WHAT YOU WILL DO —
Each line from the one that has "Instruction: Toggle the" through the end of the entries below must be written out exactly; leave out all other lines.

Saved entries —
::::
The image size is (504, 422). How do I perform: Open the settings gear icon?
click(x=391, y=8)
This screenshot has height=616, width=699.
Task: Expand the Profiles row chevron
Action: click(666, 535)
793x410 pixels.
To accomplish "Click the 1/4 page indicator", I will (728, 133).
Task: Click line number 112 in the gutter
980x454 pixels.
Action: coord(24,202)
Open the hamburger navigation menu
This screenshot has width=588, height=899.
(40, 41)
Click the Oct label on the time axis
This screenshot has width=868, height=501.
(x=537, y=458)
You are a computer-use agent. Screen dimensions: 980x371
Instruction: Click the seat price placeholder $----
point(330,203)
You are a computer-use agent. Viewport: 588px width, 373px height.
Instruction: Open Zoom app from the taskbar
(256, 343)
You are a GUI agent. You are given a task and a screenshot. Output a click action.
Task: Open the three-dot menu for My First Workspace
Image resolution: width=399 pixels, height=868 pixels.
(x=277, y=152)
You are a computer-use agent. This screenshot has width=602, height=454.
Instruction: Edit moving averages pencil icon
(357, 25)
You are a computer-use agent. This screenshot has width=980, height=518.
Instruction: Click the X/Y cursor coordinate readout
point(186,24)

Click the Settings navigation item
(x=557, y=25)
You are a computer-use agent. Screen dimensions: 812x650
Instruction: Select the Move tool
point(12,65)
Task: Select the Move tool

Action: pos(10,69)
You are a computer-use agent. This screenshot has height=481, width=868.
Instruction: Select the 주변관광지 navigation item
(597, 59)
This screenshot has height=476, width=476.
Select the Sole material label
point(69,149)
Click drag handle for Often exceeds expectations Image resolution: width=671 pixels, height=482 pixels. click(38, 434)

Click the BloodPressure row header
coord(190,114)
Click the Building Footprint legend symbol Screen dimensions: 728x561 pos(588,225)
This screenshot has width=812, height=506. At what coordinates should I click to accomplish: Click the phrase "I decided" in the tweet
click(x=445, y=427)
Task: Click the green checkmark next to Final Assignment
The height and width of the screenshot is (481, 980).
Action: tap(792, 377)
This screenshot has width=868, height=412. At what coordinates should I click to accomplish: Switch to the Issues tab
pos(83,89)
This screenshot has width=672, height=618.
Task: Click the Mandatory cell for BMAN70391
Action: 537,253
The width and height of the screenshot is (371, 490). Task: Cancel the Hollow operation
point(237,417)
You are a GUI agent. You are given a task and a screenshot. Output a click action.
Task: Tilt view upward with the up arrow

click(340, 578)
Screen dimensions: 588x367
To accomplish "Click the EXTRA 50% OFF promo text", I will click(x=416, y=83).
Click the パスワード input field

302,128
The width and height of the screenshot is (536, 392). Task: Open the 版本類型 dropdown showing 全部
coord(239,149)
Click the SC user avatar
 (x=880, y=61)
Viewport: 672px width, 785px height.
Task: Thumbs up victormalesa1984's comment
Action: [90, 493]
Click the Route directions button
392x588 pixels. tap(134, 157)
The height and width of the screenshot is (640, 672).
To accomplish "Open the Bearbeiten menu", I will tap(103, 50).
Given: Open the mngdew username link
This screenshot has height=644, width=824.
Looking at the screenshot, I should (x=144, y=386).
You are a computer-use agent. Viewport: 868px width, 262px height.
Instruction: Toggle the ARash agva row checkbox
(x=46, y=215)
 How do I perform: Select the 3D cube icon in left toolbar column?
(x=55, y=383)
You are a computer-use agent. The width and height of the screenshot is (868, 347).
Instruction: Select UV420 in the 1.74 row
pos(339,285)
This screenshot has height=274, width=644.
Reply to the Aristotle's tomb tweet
::::
PROBLEM SOLUTION —
Instruction: Toggle the ARash agva row checkbox
(x=46, y=215)
 How do I perform: Select the 3D cube icon in left toolbar column?
(x=55, y=383)
You are a computer-use agent. The width and height of the screenshot is (868, 347).
Instruction: Select UV420 in the 1.74 row
pos(339,285)
This screenshot has height=274, width=644.
Reply to the Aristotle's tomb tweet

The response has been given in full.